Saved data entries
□ □ □ □
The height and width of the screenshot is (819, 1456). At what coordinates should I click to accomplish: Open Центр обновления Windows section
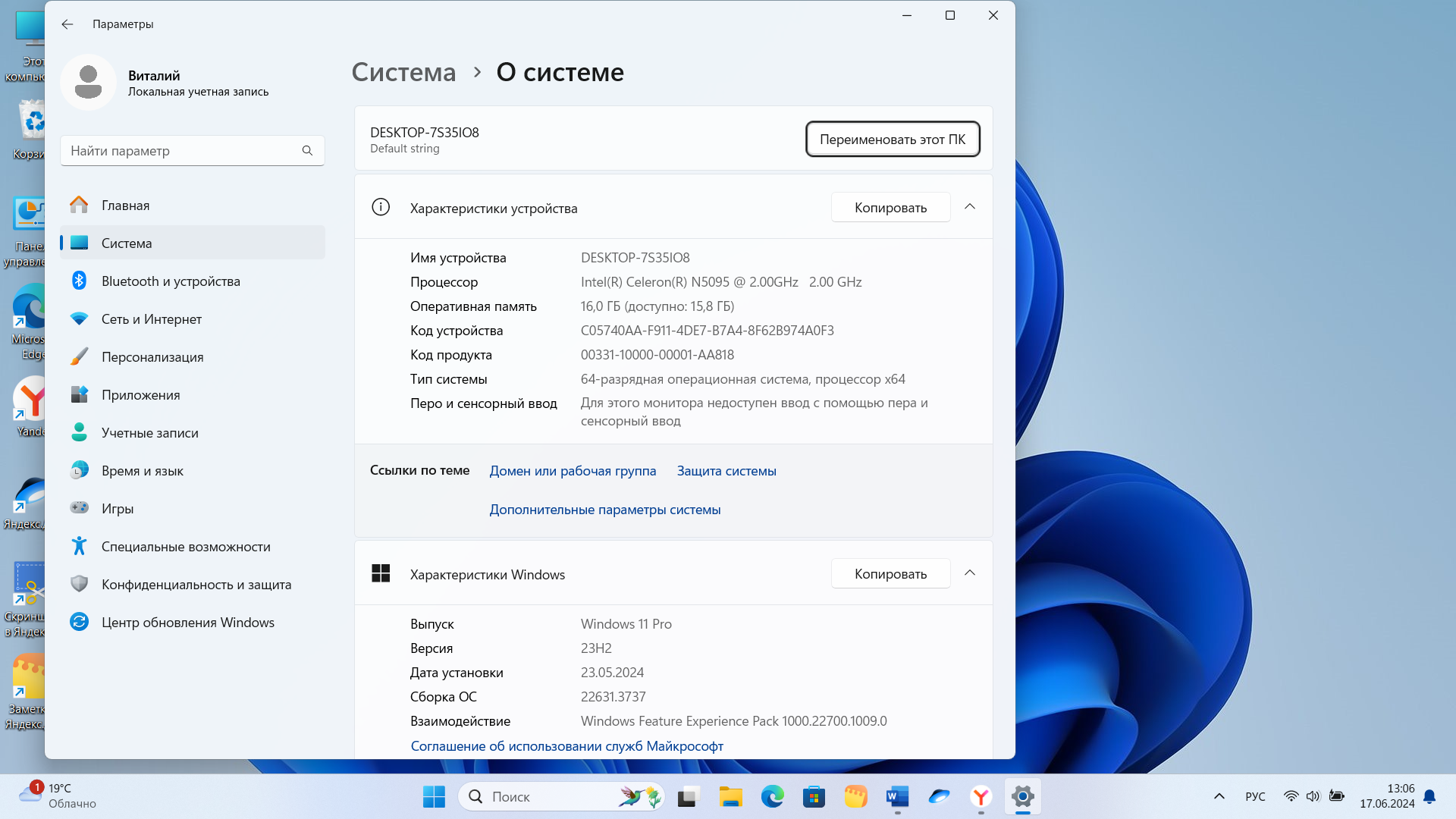tap(187, 623)
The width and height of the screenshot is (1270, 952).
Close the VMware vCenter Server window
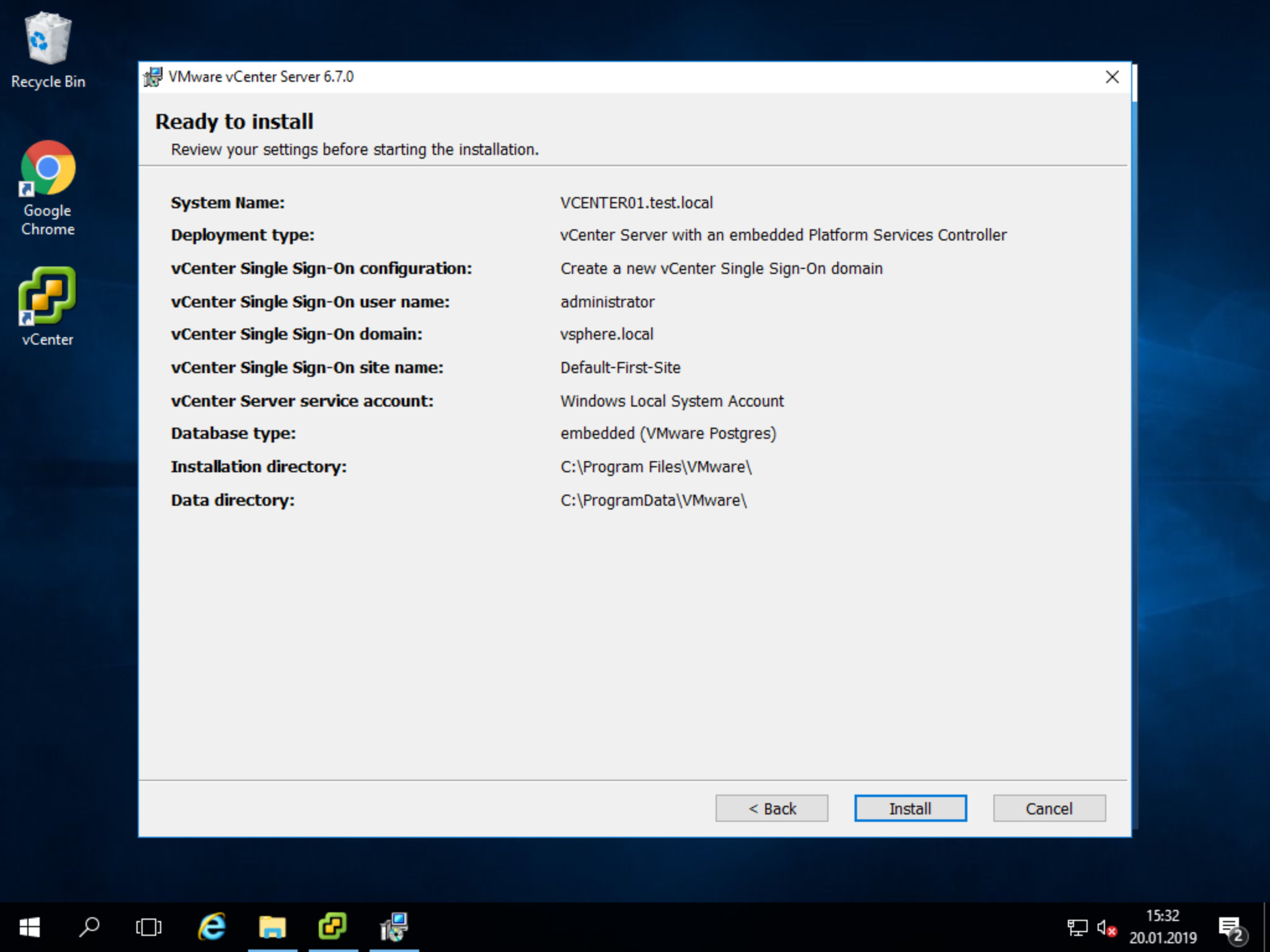[1112, 77]
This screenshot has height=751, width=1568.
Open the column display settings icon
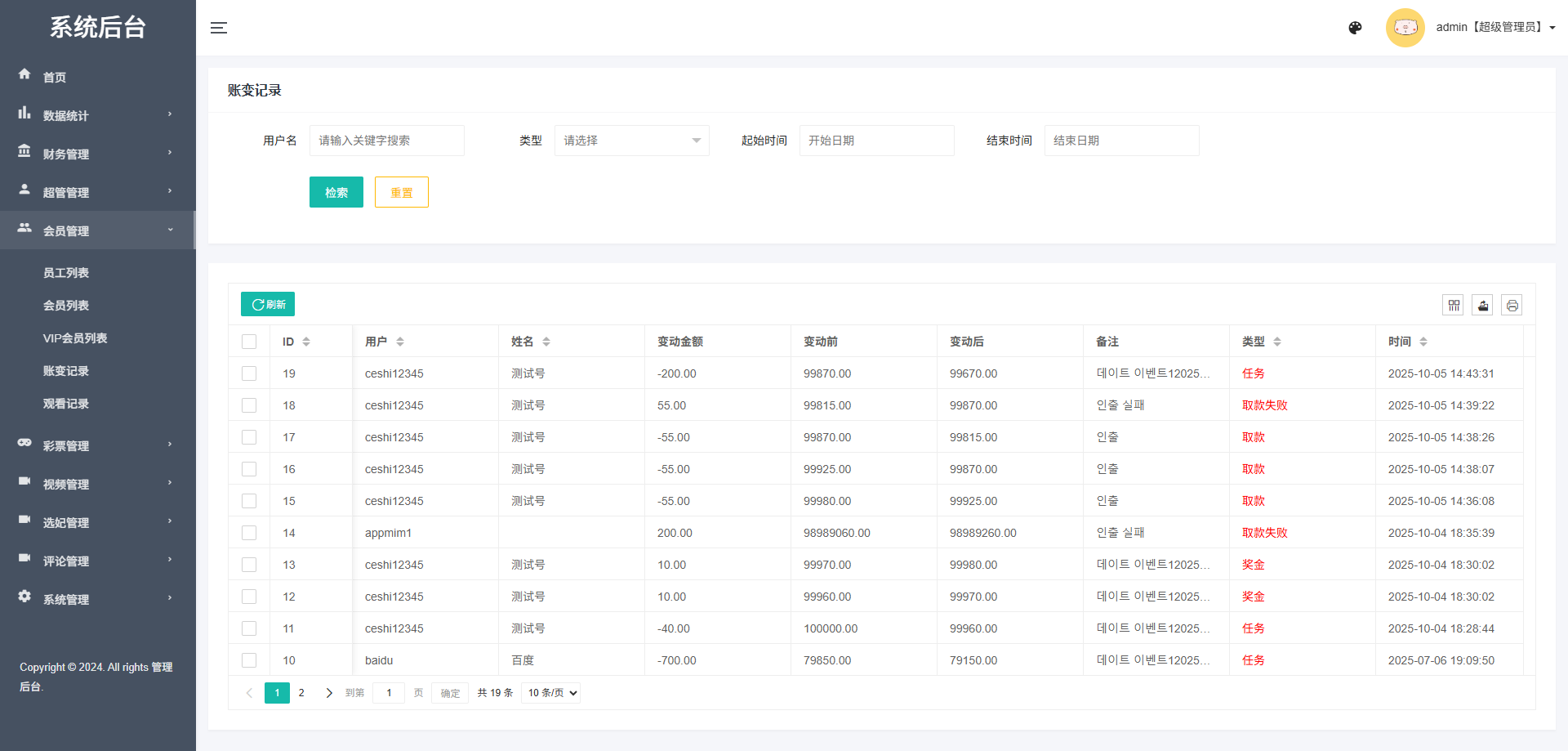pyautogui.click(x=1454, y=305)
□ □ □ □
#### PROBLEM DESCRIPTION:
The exact lines from the one containing "Close the VMware vCenter Server window" through the end of the data are to be copied, with both ends kept and pictures left out.

#### OUTPUT OF THE EXERCISE:
Close the VMware vCenter Server window
[1112, 77]
This screenshot has height=751, width=1568.
Open the column display settings icon
pyautogui.click(x=1454, y=305)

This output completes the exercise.